Hello, doc,
But of course, I did. Earlier this month Conan O'Brien went to Japan to have a mock feud with a whole town over the alleged issue of owned royalties after his name being used. I'm only mentioning this because the author who made the town famous is actually responsible for my expanding the horizons not just on possibilities, but also on how to be more perceptive and curious on various topics. Where before my story got stuck on filling a single book and being a run-of-the-mill revenge story, it had suddenly expanded into a universe, which would still make sense if there wouldn't be a main plot waiting to be resolved.

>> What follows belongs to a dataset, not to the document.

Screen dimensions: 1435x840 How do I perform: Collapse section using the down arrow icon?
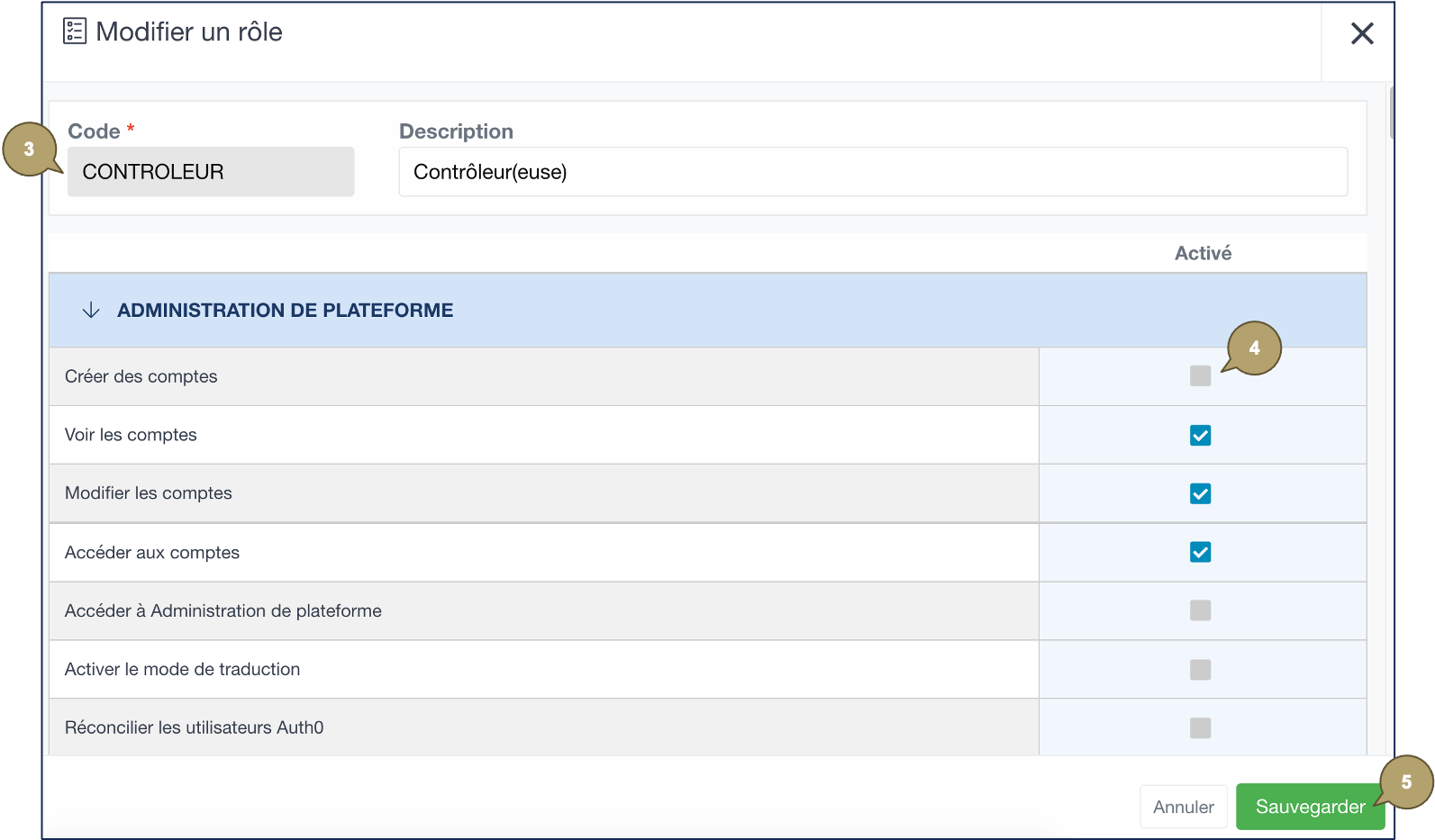(x=91, y=311)
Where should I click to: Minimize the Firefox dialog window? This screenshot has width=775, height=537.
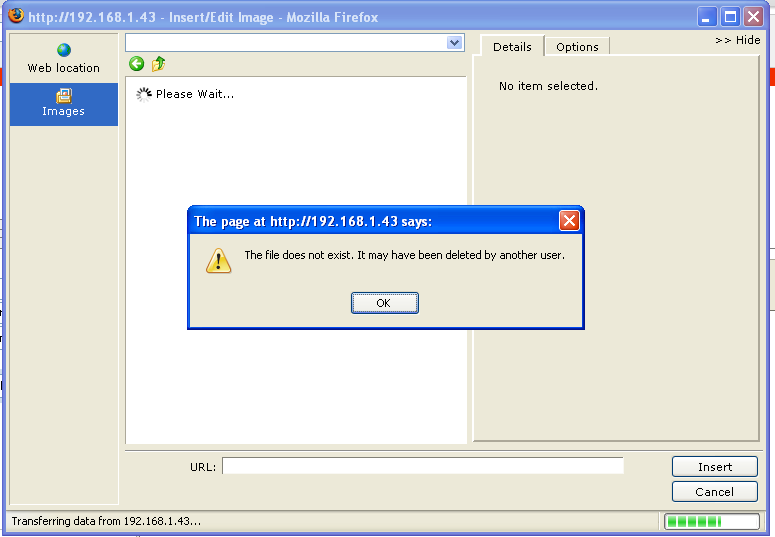tap(706, 17)
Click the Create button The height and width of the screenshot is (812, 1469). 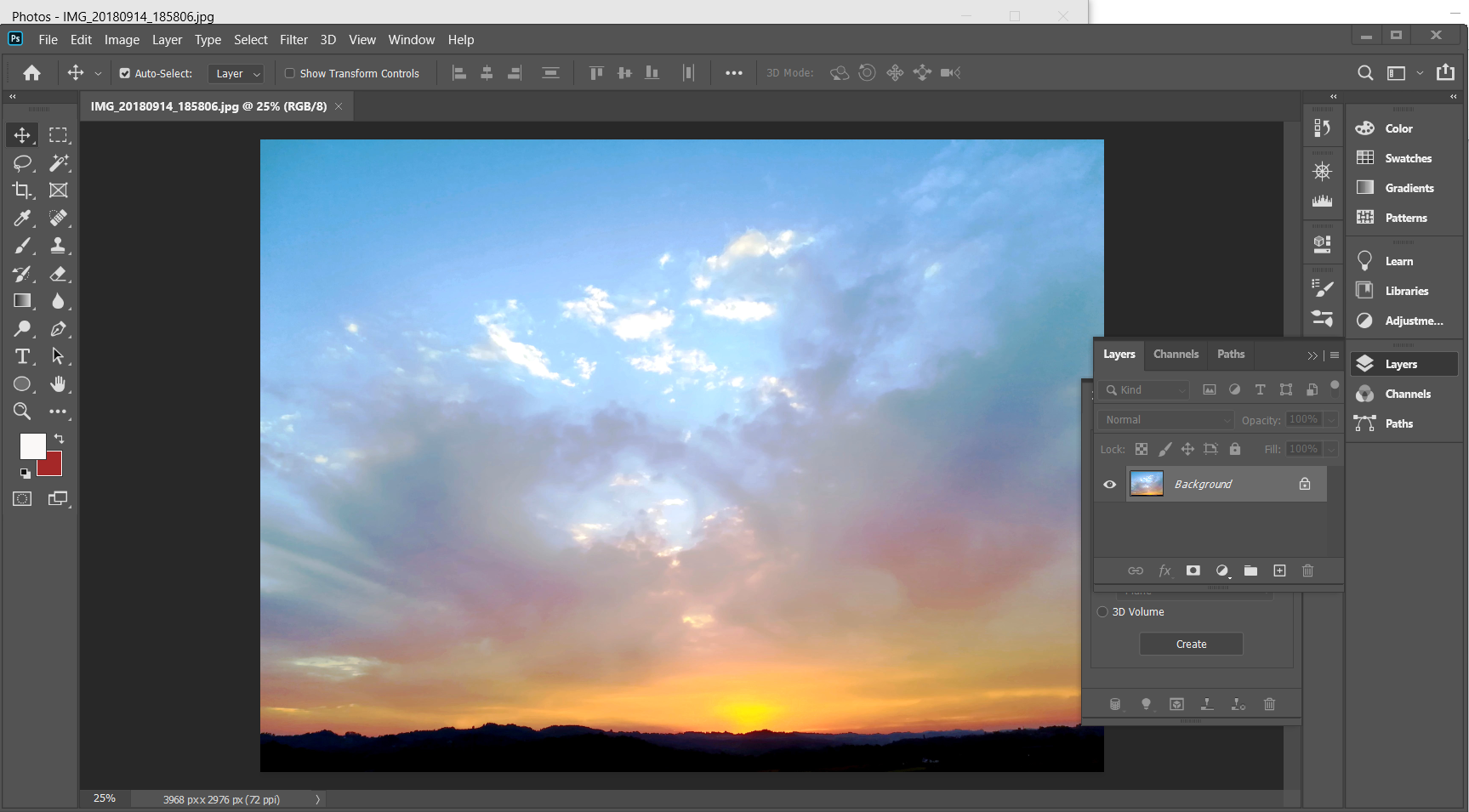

Case in point, the summer heat wave and my technical issues with the internet have actually given me more time to think about structure and content, so a simple idea has branched out into 4 seasons (or series if you're British). There are times when I use something I call bread crumbs, dangling plot threads from previously unresolved stories. If done right, it can turn out like Lost, which, if you watch key episodes 4 or 5 times, you realize, the new creative team managed to answer some core mysteries the original creator left behind. Whenever I hit a wall where I don't know how to move further, I take a step back and analyze, which seems more feasible, to create a new situation or a new character.
Anything on this world that's older than 70 years, we're prone to perceive as eternal and older, than dirt. Yet, tea leaves are one of the most easily accessible counter proofs to that theory. Once the Brits recognized the qualities of tea, the need arose to have it mass transported. Certainly, tea, just like coffee or peanuts, have several degrees of quality, so samples needed to be produced, and that's how they got into bags. It was never intended to be brewed in such a fashion or stored that way, laziness helped with that. Even so, the supposedly highly cultured Brits in the decades of spiritualism were keen to have their future read from those leaves, and Prison Break has popularized tea bagging for something else entirely.
Ergo the way out is always simple, it's how you obscure it that gives it a unique meaning.